What You Do Is Who You Are – by Ben Horowitz
Date read: 11/14/19. Recommendation: 8/10.

“Culturally, what you believe means nearly nothing. What you do is who you are.” Horowitz’s latest book is all about leading and creating a purposeful culture at work. He defines culture as a set of actions, rather than the beliefs or corporate values that might be taped on the wall. While he pulls relevant case studies in the modern era – Uber, Netflix, McDonald’s – the book is built upon historical accounts of Toussaint Louverture, Genghis Khan, and the samurai. Each highlights a key lesson in culture, leadership, and how to create meaning. Horowitz reminds leaders that their perspective on the culture isn’t relevant – that’s rarely what your people experience. The real question is what employees have to do to survive and succeed? What behaviors get them ahead?

See my notes below or Amazon for details and reviews.

My Notes:

Why culture matters:
Startups who outsource engineering almost always fail: “It turns out that it’s easy to build an app or a website that meets the specification of some initial idea, but far more difficult to build something that will scale, evolve, handle edge cases gracefully, etc.” BH

“We at Apple had forgotten who we were. One way to remember who you are is to remember who your heroes are.” Steve Jobs

“Culture begins with deciding what you value most.” BH

Culture = a set of actions, not beliefs. 

Virtues vs. Values:
Virtues are what you do. Values are what you believe.

Corporate values are worthless because they emphasize beliefs instead of actions.

“Culturally, what you believe means nearly nothing. What you do is who you are.” BH

Create shocking rules:
Should shock people and force them to ask why and must be something they encounter on a daily basis. This helps program the culture. 

Tom Coughlin (New York Giants): If you are on time, you are late. Meetings would start five minutes early. Fined players who failed to be there by that time. It was memorable, forced people to ask why, encountered daily, and helped build discipline.

Leadership:
“When you are a leader, even your accidental actions set the culture.” BH

Emphasize the “why” behind your values and the vision with every chance you get. That’s what gets remembered. 

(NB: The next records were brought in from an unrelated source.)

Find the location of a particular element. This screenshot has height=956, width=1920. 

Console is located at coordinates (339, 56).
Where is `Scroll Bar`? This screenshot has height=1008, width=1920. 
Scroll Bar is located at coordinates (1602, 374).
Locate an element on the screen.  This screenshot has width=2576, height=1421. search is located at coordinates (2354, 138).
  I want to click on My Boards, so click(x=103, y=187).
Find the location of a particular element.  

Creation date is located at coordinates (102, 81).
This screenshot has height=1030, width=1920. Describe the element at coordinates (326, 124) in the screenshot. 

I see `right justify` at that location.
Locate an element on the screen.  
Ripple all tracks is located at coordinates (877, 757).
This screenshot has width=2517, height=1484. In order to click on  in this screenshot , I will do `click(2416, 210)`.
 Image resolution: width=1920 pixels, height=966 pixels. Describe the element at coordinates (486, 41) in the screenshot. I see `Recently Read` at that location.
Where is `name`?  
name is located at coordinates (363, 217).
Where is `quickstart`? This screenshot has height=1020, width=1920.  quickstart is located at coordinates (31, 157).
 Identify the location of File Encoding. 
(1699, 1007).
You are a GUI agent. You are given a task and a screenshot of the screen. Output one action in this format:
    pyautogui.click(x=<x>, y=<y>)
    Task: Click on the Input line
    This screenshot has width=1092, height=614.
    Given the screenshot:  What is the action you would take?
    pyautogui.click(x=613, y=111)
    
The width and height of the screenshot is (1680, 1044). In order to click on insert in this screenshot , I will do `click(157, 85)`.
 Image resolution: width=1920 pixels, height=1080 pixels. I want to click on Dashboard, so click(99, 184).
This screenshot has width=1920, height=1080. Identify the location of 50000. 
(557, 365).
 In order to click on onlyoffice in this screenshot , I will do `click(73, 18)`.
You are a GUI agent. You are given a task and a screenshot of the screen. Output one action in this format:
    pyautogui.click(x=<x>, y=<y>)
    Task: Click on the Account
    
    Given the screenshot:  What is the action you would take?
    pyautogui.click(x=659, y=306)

Act right: “As a leader, you can float along in a morally ambiguous frame of mind until you face a clarifying choice. Then you either evolve or you wall yourself up in moral corruption.” BH

“Your own perspective on the culture is not that relevant. Your view or your executive team’s view of your culture is rarely what your employees experience…The relevant question is, what must employees do to survive and succeed in your organization? What behaviors get them included in, or excluded from, the power base? What gets them ahead?” BH

“Good intentions, pursued without meticulous forethought and follow-through, often lead to catastrophe.” BH

What you do must matter:
Above all else, employees want to know that they matter, they’re making a difference, there’s meaningful work to be done, and they’re moving the bigger picture forward. Without this, it’s impossible to get people to care. 

If a culture can’t make quick decisions or has a void in leadership, it becomes defined by indifference.

Disagree and commit:
As a manager, the worst thing you can do is undermine decisions made above you – creates cultural chaos, makes your team feel marginalized and powerless, and end result is apathy and attrition. 

The way you get to the place of being able to articulate a decision you might not agree with is by asking why. It’s your job to understand the reasoning behind a decision, otherwise you have failed your team. 

Telling the truth isn’t natural. It requires courage. The easy thing to do is to tell someone what they want to hear.

You might not convince everyone you’re right. But everyone must feel heard and that you’ve acknowledged their concerns. This is the path towards disagreeing and committing.